School of Food Science and Engineering, Harbin Institute of Technology, Harbin 150090, PR China.
J Dairy Sci. 2013 Aug;96(8):4784-93. doi: 10.3168/jds.2012-5799. Epub 2013 Jun 13.
Understanding the formation of oxidized flavor will be highly useful in the improvement of milk powder quality. Effects of preheating, concentration and spray-drying on the particle characteristics and the oxidized flavor stability of milk powder were investigated. The surface composition and free radicals were analyzed using x-ray photoelectron spectroscopy and electron spin resonance spectrometry, respectively.
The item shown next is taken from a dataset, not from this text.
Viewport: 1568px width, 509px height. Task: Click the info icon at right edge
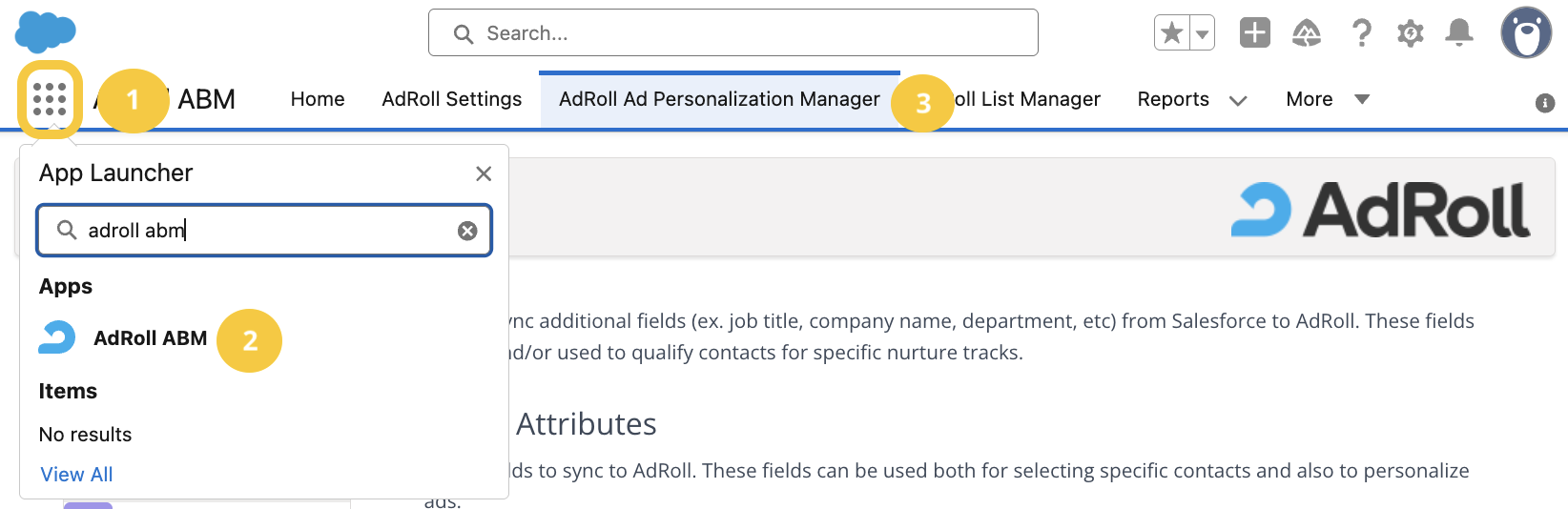click(x=1545, y=103)
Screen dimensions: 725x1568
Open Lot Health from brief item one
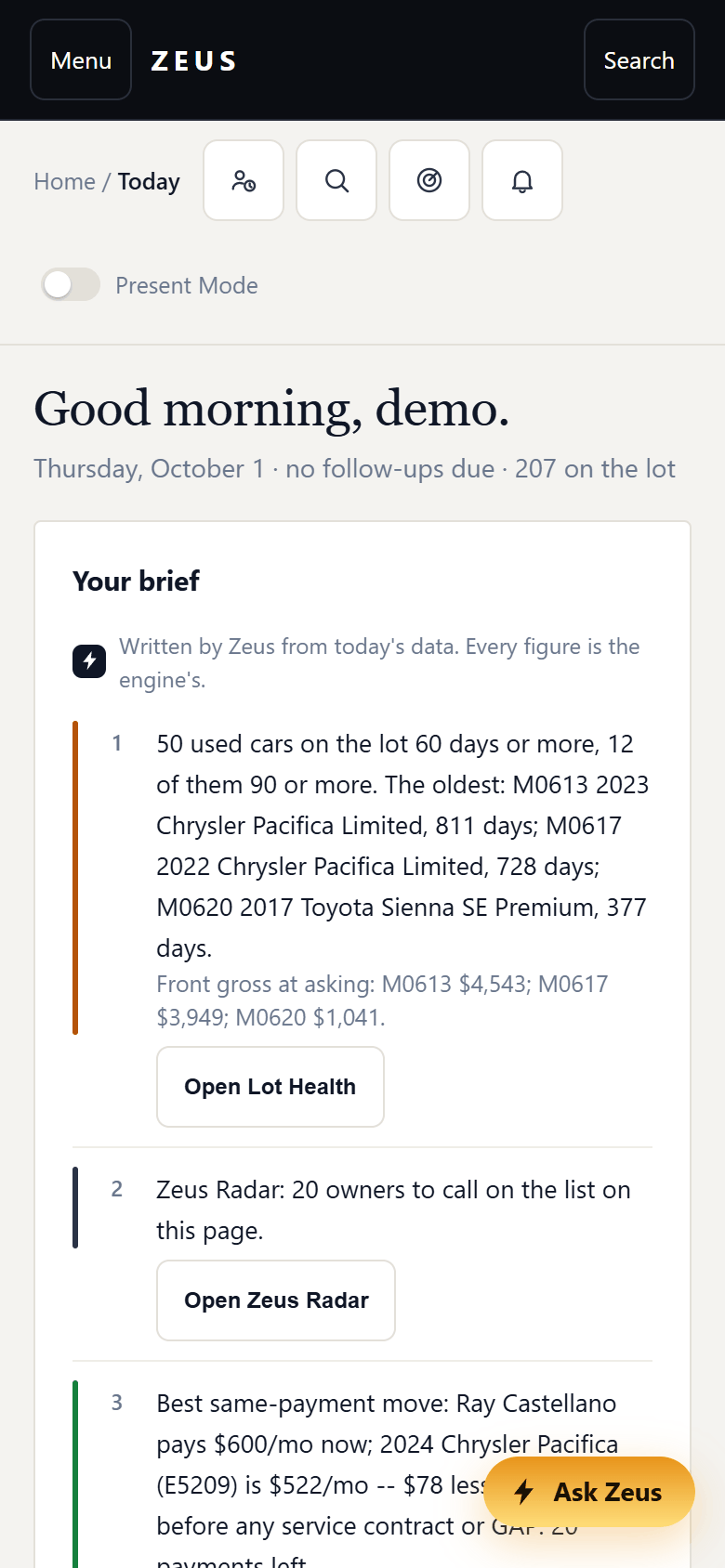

The concentrations of selected oxidized volatiles hexanal and 2-heptanone were determined using solid-phase microextraction gas chromatography-mass spectrometry. Levels of hexanal and 2-heptanone in fresh milk powder were higher than those in raw milk and heated milk, which drastically increased with increasing time of storage. Differences in the morphological observations, free fat, and surface composition of fresh milk powder were found among different heat-related processes. During storage, a radical (g value, a characteristic constant whose value serves to identify any given free radical, was 2.0054) was detected in milk powder. The specific population of the radical increased from 2.99 × 10(7) at 3 mo to 1.23 × 10(8) at 6 mo of storage. Addition of ascorbic acid in milk powder changed the type of radicals and reduced the oxidation off-flavor. According to the Pearson correlations, not the surface compositions but the morphological characteristics of milk powder particles should be considered in maintaining the stability of oxidized flavor in storage.
了解氧化风味的形成对于提高奶粉质量将非常有用。研究了预热、浓缩和喷雾干燥对奶粉颗粒特性和氧化风味稳定性的影响。使用 X 射线光电子能谱和电子自旋共振谱分别分析了表面成分和自由基。使用固相微萃取气相色谱-质谱法测定了选定的氧化挥发性物质己醛和 2-庚酮的浓度。新鲜奶粉中己醛和 2-庚酮的浓度高于生奶和加热奶中的浓度,并且随着储存时间的增加而急剧增加。在不同的热相关过程中,新鲜奶粉的形态观察、游离脂肪和表面成分存在差异。在储存过程中,在奶粉中检测到自由基(g 值,用于识别任何给定自由基的特征常数,值为 2.0054)。自由基的特定群体从储存 3 个月时的 2.99×10(7)增加到储存 6 个月时的 1.23×10(8)。在奶粉中添加抗坏血酸会改变自由基的类型并减少氧化异味。根据 Pearson 相关性,在储存过程中保持氧化风味稳定性时,应考虑奶粉颗粒的形态特征而不是表面成分。